Best practice K/M-parameters EC pool

blair.bethwaite@xxxxxxxxx (Blair Bethwaite) · Fri, 29 Aug 2014 00:38:58 +1000

Hi Loic,

Thanks for the reply and interesting discussion.

On 26 August 2014 23:25, Loic Dachary <loic at dachary.org> wrote:
> Each time an OSD is lost, there is a 0.001*0.001 = 0.000001% chance that two other disks are lost before recovery. Since the disk that failed initialy participates in 100 PG, that is 0.000001% x 100 = 0.0001% chance that a PG is lost.

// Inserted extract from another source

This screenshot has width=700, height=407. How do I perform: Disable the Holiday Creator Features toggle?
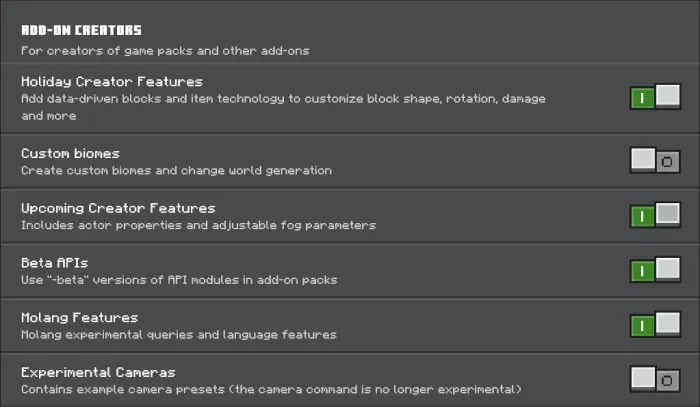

Seems okay, so you're just taking the max PG spread as the worst case
(noting as demonstrated with my numbers that the spread could be
lower).

...actually, I could be way off here, but if the chance of any one
disk failing in that time is 0.0001%, then assuming the first failure
has already happened I'd have thought it would be more like:
(0.0001% / 2) * 99 * (0.0001% / 2) * 98
?
As you're essentially calculating the probability of one more disk out
of the remaining 99 failing, and then another out of the remaining 98
(and so on), within the repair window (dividing by the number of
remaining replicas for which the probability is being calculated, as
otherwise you'd be counting their chance of failure in the recovery
window multiple times). And of course this all assumes the recovery
continues gracefully from the remaining replica/s when another failure
occurs...?

Taking your followup correcting the base chances of failure into
account, then that looks like:
99(1/100000 / 2) * 98(1/100000 / 2)
= 9.702e-7
1 in 1030715

I'm also skeptical on the 1h recovery time - at the very least the
issues regarding stalling client ops come into play here and may push
the max_backfills down for operational reasons (after all, you can't
have a general purpose volume storage service that periodically spikes
latency due to normal operational tasks like recoveries).

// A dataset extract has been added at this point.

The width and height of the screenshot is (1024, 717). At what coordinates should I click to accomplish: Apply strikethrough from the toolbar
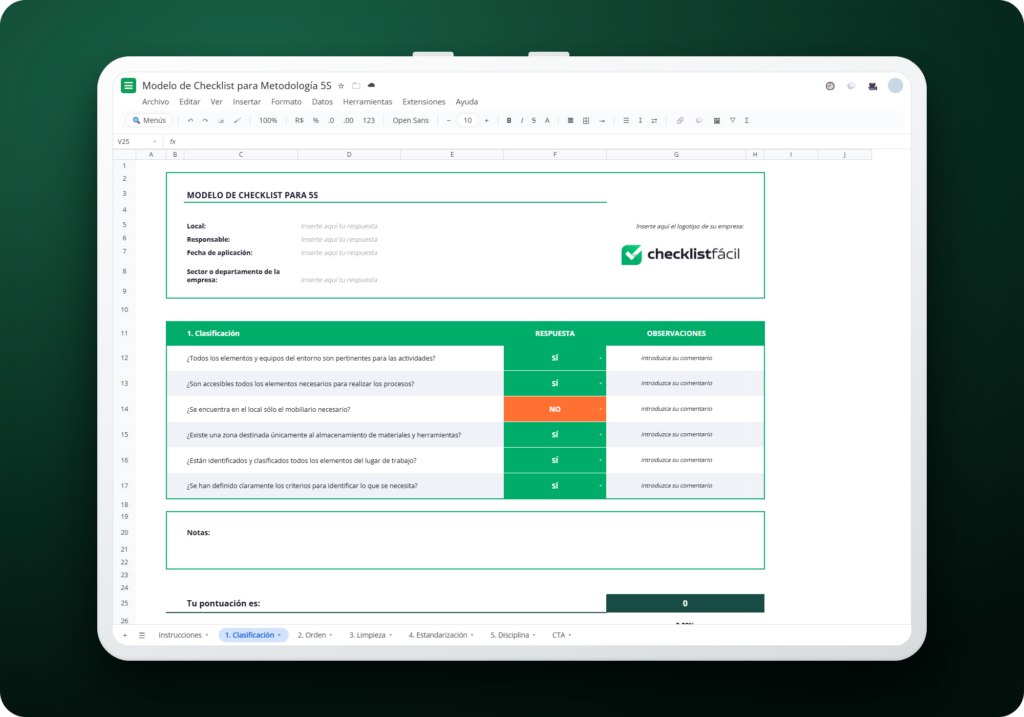click(534, 121)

> Or the entire pool if it is used in a way that loosing a PG means loosing all data in the pool (as in your example, where it contains RBD volumes and each of the RBD volume uses all the available PG).

Well, there's actually another whole interesting conversation in here
- assuming a decent filesystem is sitting on top of those RBDs it
should be possible to get those filesystems back into working order
and identify any lost inodes, and then, if you've got one you can
recover from tape backup. BUT, if you have just one pool for these
RBDs spread over the entire cluster then the amount of work to do that
fsck-ing is quickly going to be problematic - you'd have to fsck every
RBD! So I wonder if there is cause for partitioning large clusters
into multiple pools, so that such a failure would (hopefully) have a
more limited scope. Backups for DR purposes are only worth having (and
paying for) if the DR plan is actually practical.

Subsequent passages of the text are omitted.